The Sarmat, codenamed RS-28, is a heavy ICBM with a total weight of 100 tons and the payload weight of 10 tons. Deliveries to Russia's Strategic Missile Troops are to begin after 2020; the Sarmat is to replace the R-20V Voyevoda, the world's heaviest and most threatening strategic missile which weighs 211 tons and carries a payload of 8.8 tons.

"Not only will the Sarmat weigh less than its predecessor, it will also have a longer range," Viktor Litovkin, a military analyst with TASS news agency, told RBTH. "The Satan has a range of 11,000 km, whereas the Sarmat will be able to fly to 17,000 km.

Litovkin added that the Sarmat will carry not 10 but at least 15 multiple re-entry vehicles (MIRV), each with a yield of between 150 and 300 kilotons. The vehicles will be arranged into a "grapevine," and each will separate and continue to its individual target in accordance with the warhead's preprogrammed algorithm.

Retired Lieutenant General Viktor Yesin, former commander of the Russian Strategic Missile Troops, says the Sarmat will have a hypersonic speed of over Mach 5 or 6 - 120 km/h -  and will be constantly changing altitude in flight to avoid being intercepted by any anti-missile system.

"Not a single enemy anti-missile system, whether existing or prospective, will be able to intercept the Sarmat: The missile will not care whether there is such a system or not," Yesin explained.

The Strategic Missile Troops divisions stationed outside of Krasnoyarsk (4,150 km to the east of Moscow) and Orenburg (1,450 km to the east of Moscow) will be the first (in Russian) to receive the new missiles.

How many Sarmats will Russia have

At least 154 silos will be left over from the Voyevoda (154 have already been destroyed as part of the START I strategic arms reduction treaty). Not all of these remaining silos will be used to house the Sarmat; the number of such missiles in Russia’s arsenal will need to meet the START III requirements, in accordance to which Russia and the U.S. are each to have no more than 700 deployed ICBMs with a total of 1,550 nuclear warheads by Feb. 5, 2018.

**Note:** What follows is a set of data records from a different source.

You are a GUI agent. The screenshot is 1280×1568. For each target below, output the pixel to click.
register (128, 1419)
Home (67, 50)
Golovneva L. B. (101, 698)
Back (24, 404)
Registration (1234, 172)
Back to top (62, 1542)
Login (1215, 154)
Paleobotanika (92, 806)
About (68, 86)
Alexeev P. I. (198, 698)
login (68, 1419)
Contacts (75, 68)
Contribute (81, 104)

"Each Sarmat will carry 15 MIRVs; at present, according to open source data, Russia maintains 521 deployed ICBMs with 1,735 MIRVs," Litovkin said. "The US has 741 ICBMs with 1,4871 MIRVs."

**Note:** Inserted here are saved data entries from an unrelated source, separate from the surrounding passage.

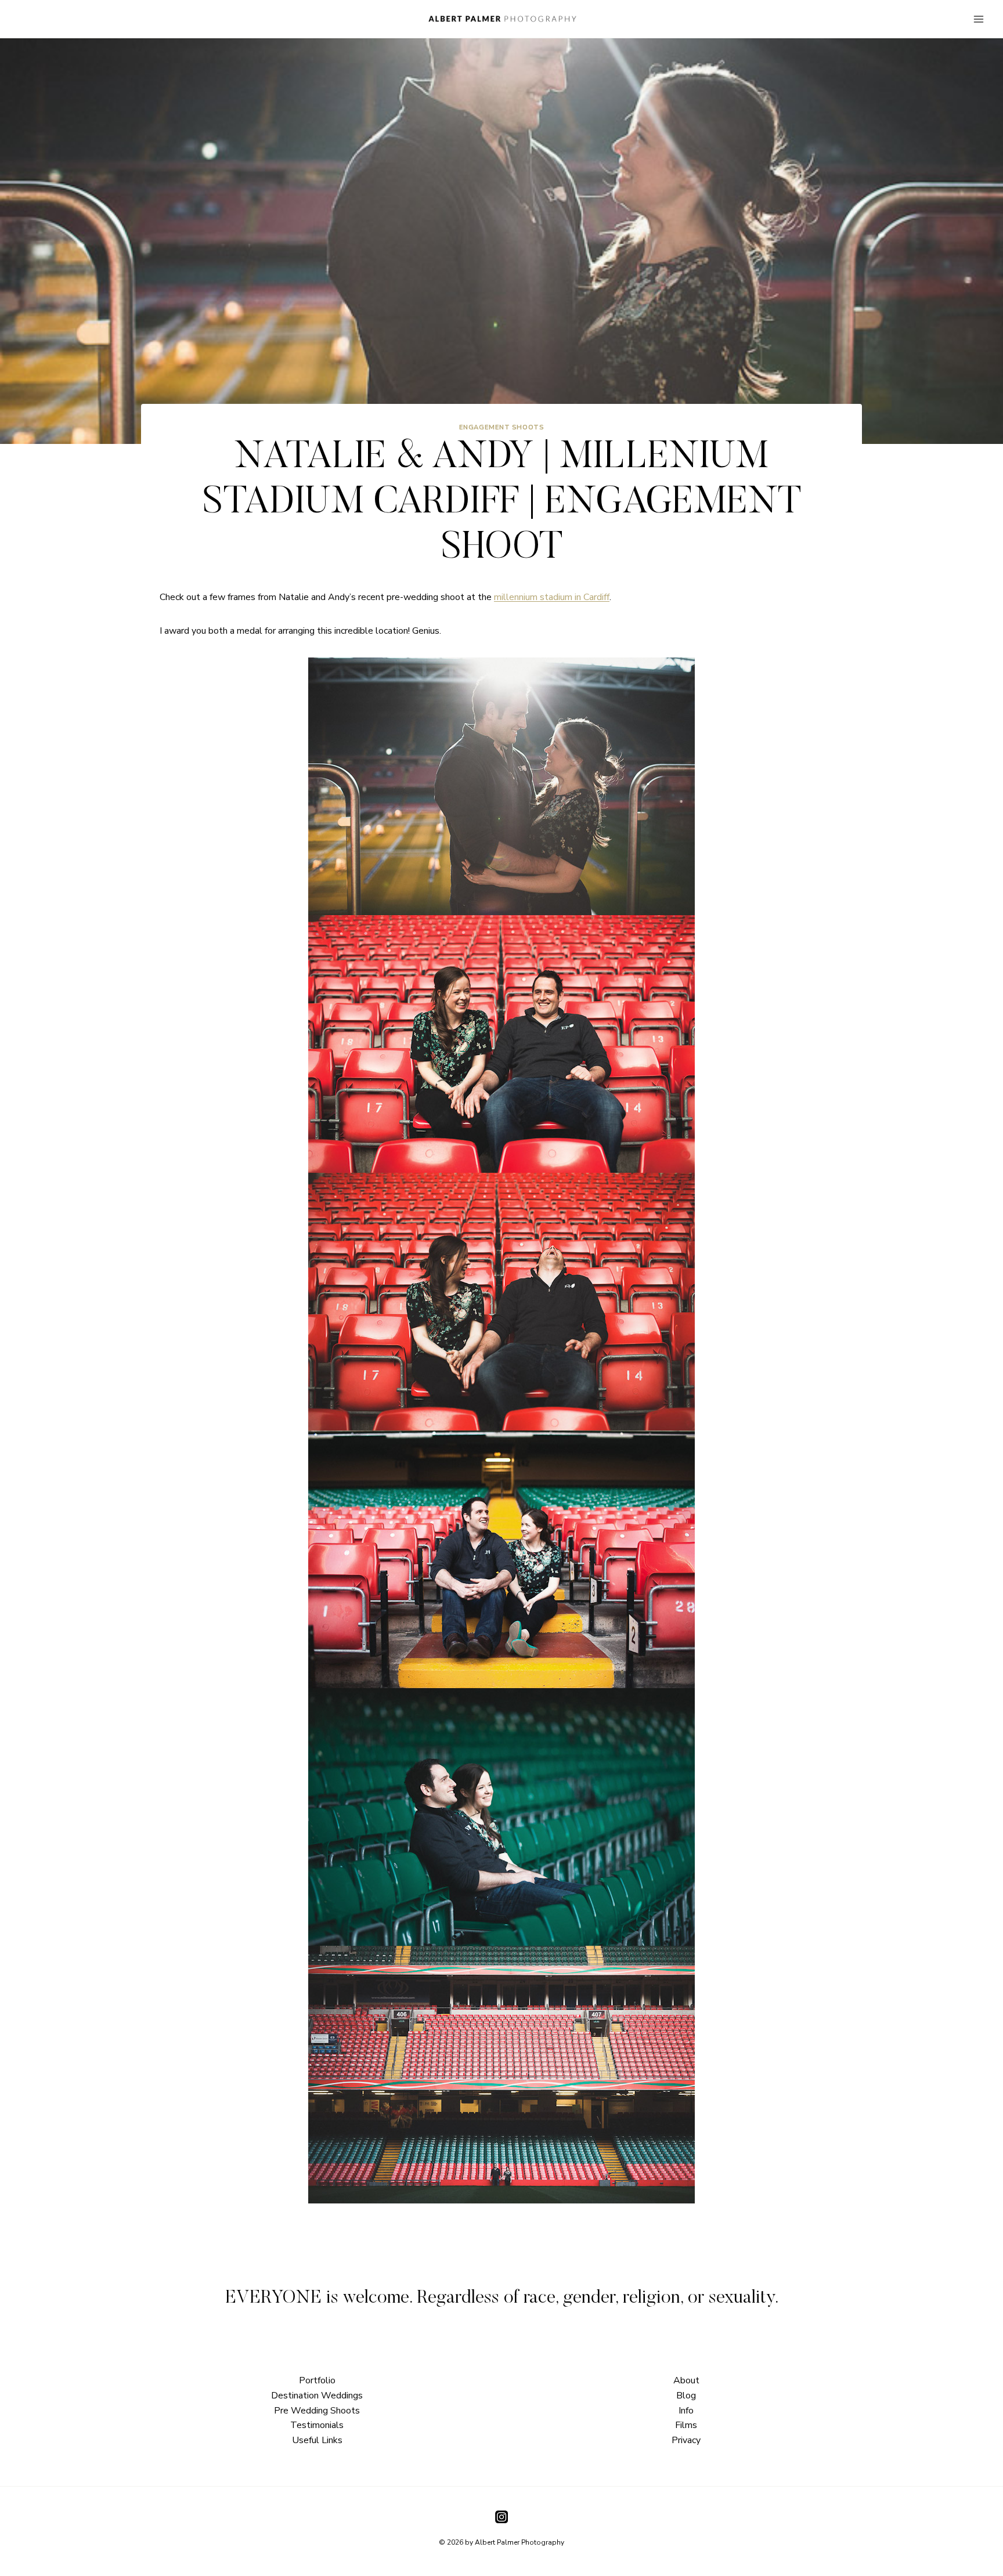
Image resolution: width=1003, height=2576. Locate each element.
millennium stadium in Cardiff (551, 597)
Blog (686, 2395)
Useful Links (317, 2440)
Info (686, 2410)
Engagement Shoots (501, 427)
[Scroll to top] (993, 1817)
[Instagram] (501, 2517)
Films (686, 2425)
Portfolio (317, 2380)
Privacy (686, 2440)
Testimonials (317, 2425)
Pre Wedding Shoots (317, 2410)
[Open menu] (978, 19)
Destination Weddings (317, 2395)
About (686, 2380)
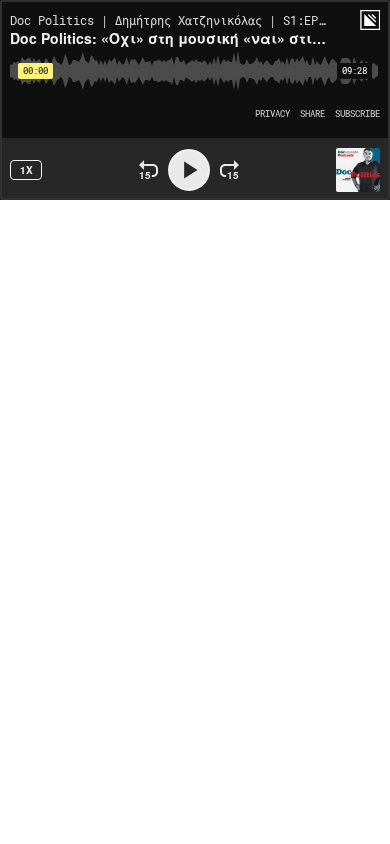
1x (26, 170)
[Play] (189, 170)
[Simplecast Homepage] (370, 20)
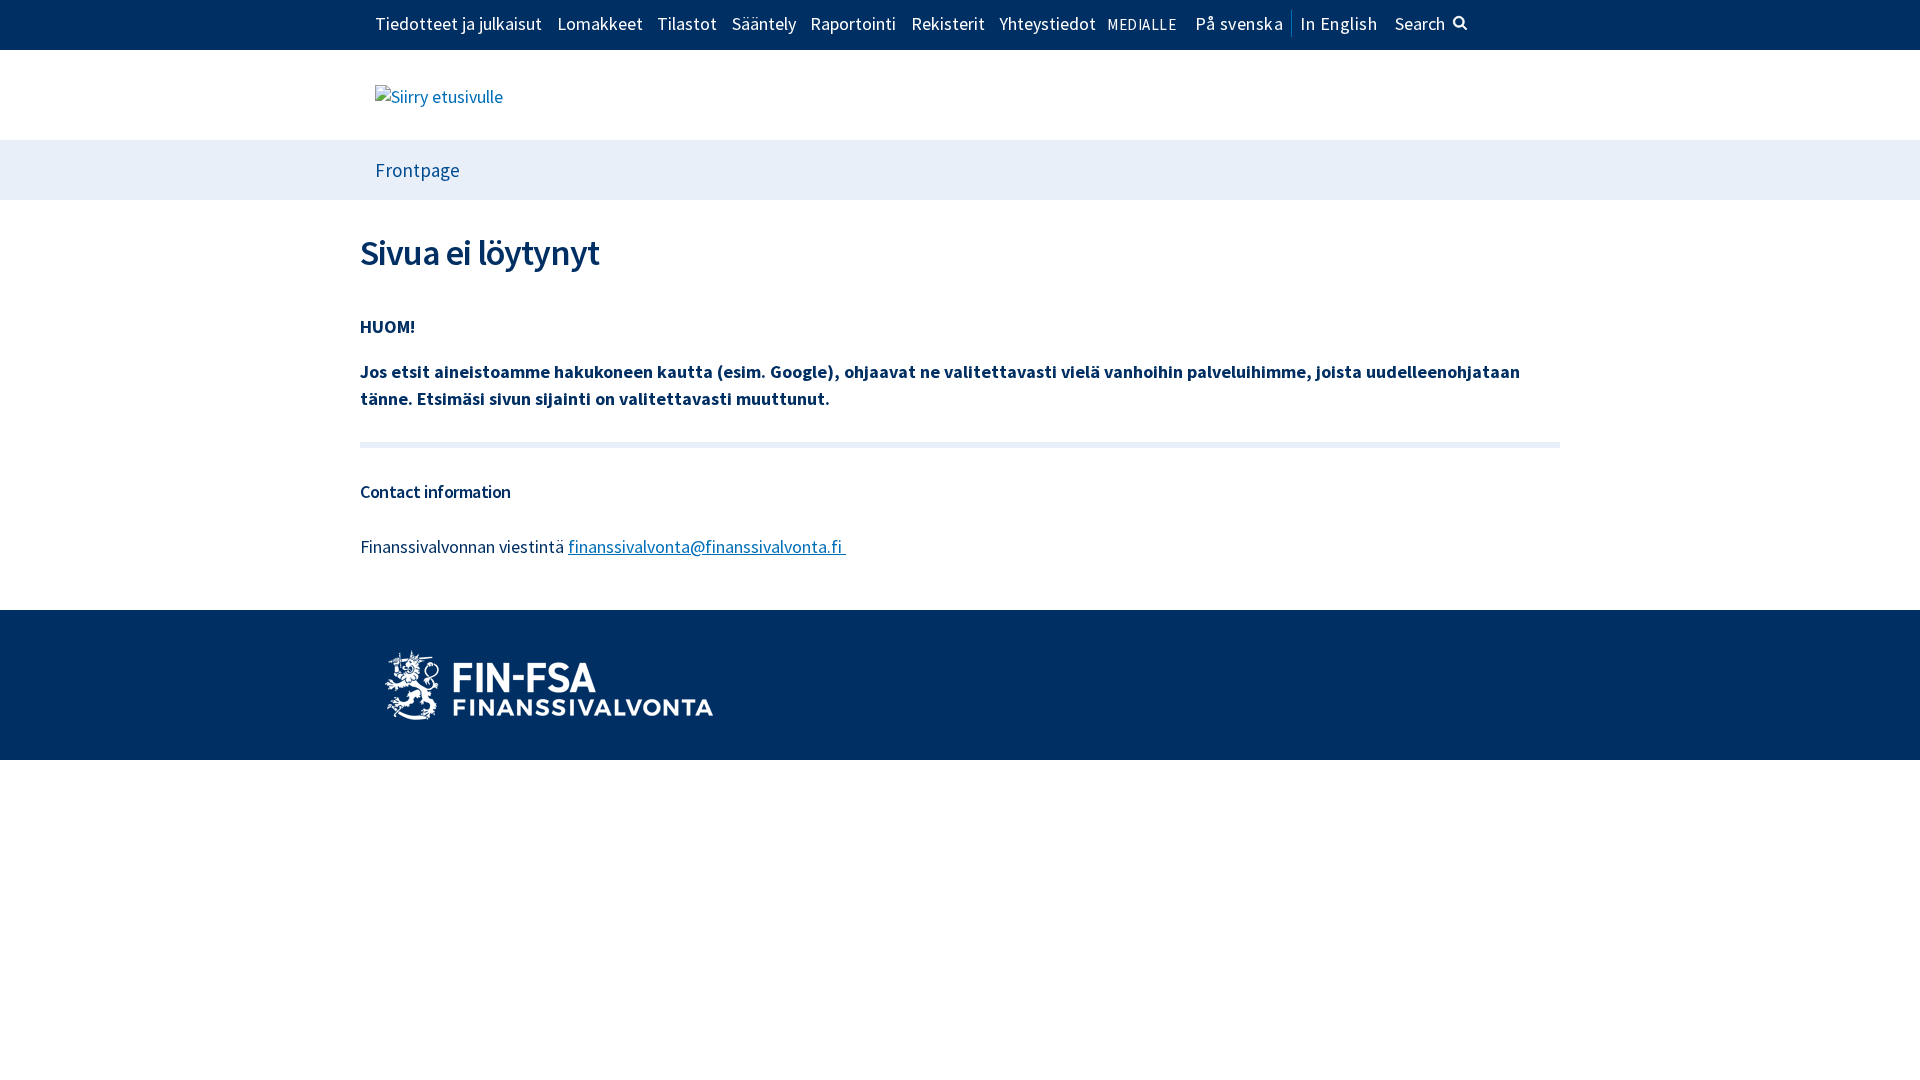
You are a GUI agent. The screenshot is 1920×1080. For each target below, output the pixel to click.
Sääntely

Why Russia is creating a new ICBM

Analysts say the Sarmat will be put on combat duty by the time the START III Treaty expires in 2021. The Voyevoda will have reached the end of its service life by then.

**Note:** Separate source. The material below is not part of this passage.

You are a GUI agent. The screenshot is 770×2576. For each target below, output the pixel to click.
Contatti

"In parallel, the U.S. will launch a modernization program for its nuclear triad (strategic bombers, ICBMs, and nuclear-capable submarines) by 2020," Yesin noted. "Washington is allocating over $1 trillion for the purpose. Therefore, Russia's new missile will be a deterrent in the current confrontation between the two countries."

The Sarmat has been in tests since 2016. The missile has undergone so-called pop-up launch trials, in which its compatibility with the launch silos and the launch algorithms were tested. Experts say the Russian industry is now prepared to series-produce the Sarmat's components, which means full-scale flight tests can be staged.